PROVIDED MATERIAL

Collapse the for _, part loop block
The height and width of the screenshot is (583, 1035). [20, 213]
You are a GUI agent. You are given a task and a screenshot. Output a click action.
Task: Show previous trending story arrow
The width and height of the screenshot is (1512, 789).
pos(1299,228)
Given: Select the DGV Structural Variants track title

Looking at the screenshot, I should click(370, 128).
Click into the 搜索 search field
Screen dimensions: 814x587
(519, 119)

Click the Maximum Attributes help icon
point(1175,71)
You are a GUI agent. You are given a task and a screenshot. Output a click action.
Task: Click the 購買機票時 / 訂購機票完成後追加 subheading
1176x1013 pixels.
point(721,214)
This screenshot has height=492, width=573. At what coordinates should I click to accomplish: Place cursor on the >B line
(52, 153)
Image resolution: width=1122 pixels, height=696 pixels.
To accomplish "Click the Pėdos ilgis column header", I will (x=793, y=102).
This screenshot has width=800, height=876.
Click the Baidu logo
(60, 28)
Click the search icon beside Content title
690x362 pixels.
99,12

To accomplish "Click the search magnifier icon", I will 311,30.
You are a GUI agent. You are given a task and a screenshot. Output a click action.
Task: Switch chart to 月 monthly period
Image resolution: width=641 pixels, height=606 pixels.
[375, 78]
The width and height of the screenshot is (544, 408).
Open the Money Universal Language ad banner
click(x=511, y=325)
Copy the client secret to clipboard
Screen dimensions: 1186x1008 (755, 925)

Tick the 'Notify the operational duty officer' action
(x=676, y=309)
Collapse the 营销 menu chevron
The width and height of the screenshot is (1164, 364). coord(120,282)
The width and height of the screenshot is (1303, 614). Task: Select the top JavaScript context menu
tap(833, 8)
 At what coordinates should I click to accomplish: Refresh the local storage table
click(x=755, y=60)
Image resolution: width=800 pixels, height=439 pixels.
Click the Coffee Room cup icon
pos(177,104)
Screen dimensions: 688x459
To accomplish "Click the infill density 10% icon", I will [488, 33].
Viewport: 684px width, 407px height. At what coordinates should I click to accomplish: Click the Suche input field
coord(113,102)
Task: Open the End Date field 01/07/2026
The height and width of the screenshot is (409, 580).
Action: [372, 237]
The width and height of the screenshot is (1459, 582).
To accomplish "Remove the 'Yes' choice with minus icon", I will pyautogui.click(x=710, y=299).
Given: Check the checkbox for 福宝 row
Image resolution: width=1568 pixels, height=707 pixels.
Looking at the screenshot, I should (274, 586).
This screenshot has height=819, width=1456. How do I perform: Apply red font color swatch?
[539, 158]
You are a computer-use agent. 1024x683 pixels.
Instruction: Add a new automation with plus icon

WHAT YOU NEED TO DO
Find "This screenshot has height=819, width=1456." in the material above; set down exactly the line holding it and every line after it, through the last, and no others.

WRITTEN RESPONSE
This screenshot has height=819, width=1456. How do I perform: Apply red font color swatch?
[539, 158]
You are a computer-use agent. 1024x683 pixels.
Instruction: Add a new automation with plus icon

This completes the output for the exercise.